##### RECORDED INFORMATION

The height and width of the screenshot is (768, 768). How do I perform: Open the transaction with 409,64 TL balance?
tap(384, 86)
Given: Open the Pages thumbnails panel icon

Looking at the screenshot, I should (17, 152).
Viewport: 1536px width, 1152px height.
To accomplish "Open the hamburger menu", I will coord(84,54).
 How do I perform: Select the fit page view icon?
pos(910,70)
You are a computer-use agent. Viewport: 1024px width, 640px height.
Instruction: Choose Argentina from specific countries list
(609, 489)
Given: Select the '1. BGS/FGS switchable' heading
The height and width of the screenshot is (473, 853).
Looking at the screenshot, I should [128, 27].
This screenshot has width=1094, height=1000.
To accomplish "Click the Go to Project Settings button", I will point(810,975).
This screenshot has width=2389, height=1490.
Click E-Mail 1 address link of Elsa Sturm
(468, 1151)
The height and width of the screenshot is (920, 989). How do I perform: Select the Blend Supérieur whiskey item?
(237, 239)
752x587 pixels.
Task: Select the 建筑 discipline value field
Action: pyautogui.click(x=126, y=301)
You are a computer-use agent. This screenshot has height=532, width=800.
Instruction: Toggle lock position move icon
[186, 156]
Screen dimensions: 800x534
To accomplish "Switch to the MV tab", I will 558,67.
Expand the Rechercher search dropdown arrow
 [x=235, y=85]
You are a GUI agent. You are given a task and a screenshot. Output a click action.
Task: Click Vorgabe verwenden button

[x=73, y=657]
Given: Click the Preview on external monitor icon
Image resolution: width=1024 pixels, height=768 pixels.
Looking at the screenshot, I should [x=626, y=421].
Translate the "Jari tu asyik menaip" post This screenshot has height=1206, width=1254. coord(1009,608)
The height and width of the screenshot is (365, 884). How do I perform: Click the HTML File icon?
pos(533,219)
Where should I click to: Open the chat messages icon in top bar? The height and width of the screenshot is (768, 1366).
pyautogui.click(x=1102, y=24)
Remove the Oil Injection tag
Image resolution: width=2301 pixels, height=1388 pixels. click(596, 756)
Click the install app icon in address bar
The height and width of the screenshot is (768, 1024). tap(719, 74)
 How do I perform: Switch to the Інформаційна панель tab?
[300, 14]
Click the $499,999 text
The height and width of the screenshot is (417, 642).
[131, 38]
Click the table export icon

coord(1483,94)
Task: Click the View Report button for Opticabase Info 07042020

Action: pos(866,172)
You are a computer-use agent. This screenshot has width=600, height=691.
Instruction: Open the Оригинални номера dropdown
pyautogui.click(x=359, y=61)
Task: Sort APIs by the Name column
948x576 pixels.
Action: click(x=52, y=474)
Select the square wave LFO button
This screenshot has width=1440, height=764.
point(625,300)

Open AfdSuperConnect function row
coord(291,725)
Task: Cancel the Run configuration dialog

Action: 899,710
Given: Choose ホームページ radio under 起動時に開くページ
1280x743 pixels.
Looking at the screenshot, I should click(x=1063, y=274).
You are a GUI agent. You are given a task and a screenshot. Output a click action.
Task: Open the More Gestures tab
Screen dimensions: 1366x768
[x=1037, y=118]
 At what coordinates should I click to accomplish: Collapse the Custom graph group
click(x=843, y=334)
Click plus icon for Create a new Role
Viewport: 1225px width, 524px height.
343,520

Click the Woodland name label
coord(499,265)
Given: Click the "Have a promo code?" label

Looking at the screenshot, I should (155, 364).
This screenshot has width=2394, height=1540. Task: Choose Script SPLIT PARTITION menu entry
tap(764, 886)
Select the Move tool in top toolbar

##########

# WHAT IS REQUIRED
Rewrite the material above as a numbered list, one entry per line, with blank lines dropped.

# THE REPLY
1. The height and width of the screenshot is (768, 768). How do I perform: Open the transaction with 409,64 TL balance?
2. tap(384, 86)
3. Given: Open the Pages thumbnails panel icon
4. Looking at the screenshot, I should (17, 152).
5. Viewport: 1536px width, 1152px height.
6. To accomplish "Open the hamburger menu", I will coord(84,54).
7.  How do I perform: Select the fit page view icon?
8. pos(910,70)
9. You are a computer-use agent. Viewport: 1024px width, 640px height.
10. Instruction: Choose Argentina from specific countries list
11. (609, 489)
12. Given: Select the '1. BGS/FGS switchable' heading
13. The height and width of the screenshot is (473, 853).
14. Looking at the screenshot, I should [128, 27].
15. This screenshot has width=1094, height=1000.
16. To accomplish "Click the Go to Project Settings button", I will point(810,975).
17. This screenshot has width=2389, height=1490.
18. Click E-Mail 1 address link of Elsa Sturm
19. (468, 1151)
20. The height and width of the screenshot is (920, 989). How do I perform: Select the Blend Supérieur whiskey item?
21. (237, 239)
22. 752x587 pixels.
23. Task: Select the 建筑 discipline value field
24. Action: pyautogui.click(x=126, y=301)
25. You are a computer-use agent. This screenshot has height=532, width=800.
26. Instruction: Toggle lock position move icon
27. [186, 156]
28. Screen dimensions: 800x534
29. To accomplish "Switch to the MV tab", I will 558,67.
30. Expand the Rechercher search dropdown arrow
31.  [x=235, y=85]
32. You are a GUI agent. You are given a task and a screenshot. Output a click action.
33. Task: Click Vorgabe verwenden button
34. [x=73, y=657]
35. Given: Click the Preview on external monitor icon
36. Image resolution: width=1024 pixels, height=768 pixels.
37. Looking at the screenshot, I should [x=626, y=421].
38. Translate the "Jari tu asyik menaip" post This screenshot has height=1206, width=1254. coord(1009,608)
39. The height and width of the screenshot is (365, 884). How do I perform: Click the HTML File icon?
40. pos(533,219)
41. Where should I click to: Open the chat messages icon in top bar? The height and width of the screenshot is (768, 1366).
42. pyautogui.click(x=1102, y=24)
43. Remove the Oil Injection tag
44. Image resolution: width=2301 pixels, height=1388 pixels. click(596, 756)
45. Click the install app icon in address bar
46. The height and width of the screenshot is (768, 1024). tap(719, 74)
47.  How do I perform: Switch to the Інформаційна панель tab?
48. [300, 14]
49. Click the $499,999 text
50. The height and width of the screenshot is (417, 642).
51. [131, 38]
52. Click the table export icon
53. coord(1483,94)
54. Task: Click the View Report button for Opticabase Info 07042020
55. Action: pos(866,172)
56. You are a computer-use agent. This screenshot has width=600, height=691.
57. Instruction: Open the Оригинални номера dropdown
58. pyautogui.click(x=359, y=61)
59. Task: Sort APIs by the Name column
60. 948x576 pixels.
61. Action: click(x=52, y=474)
62. Select the square wave LFO button
63. This screenshot has width=1440, height=764.
64. point(625,300)
65. Open AfdSuperConnect function row
66. coord(291,725)
67. Task: Cancel the Run configuration dialog
68. Action: 899,710
69. Given: Choose ホームページ radio under 起動時に開くページ
70. 1280x743 pixels.
71. Looking at the screenshot, I should click(x=1063, y=274).
72. You are a GUI agent. You are given a task and a screenshot. Output a click action.
73. Task: Open the More Gestures tab
74. Screen dimensions: 1366x768
75. [x=1037, y=118]
76.  At what coordinates should I click to accomplish: Collapse the Custom graph group
77. click(x=843, y=334)
78. Click plus icon for Create a new Role
79. Viewport: 1225px width, 524px height.
80. 343,520
81. Click the Woodland name label
82. coord(499,265)
83. Given: Click the "Have a promo code?" label
84. Looking at the screenshot, I should (155, 364).
85. This screenshot has width=2394, height=1540. Task: Choose Script SPLIT PARTITION menu entry
86. tap(764, 886)
87. Select the Move tool in top toolbar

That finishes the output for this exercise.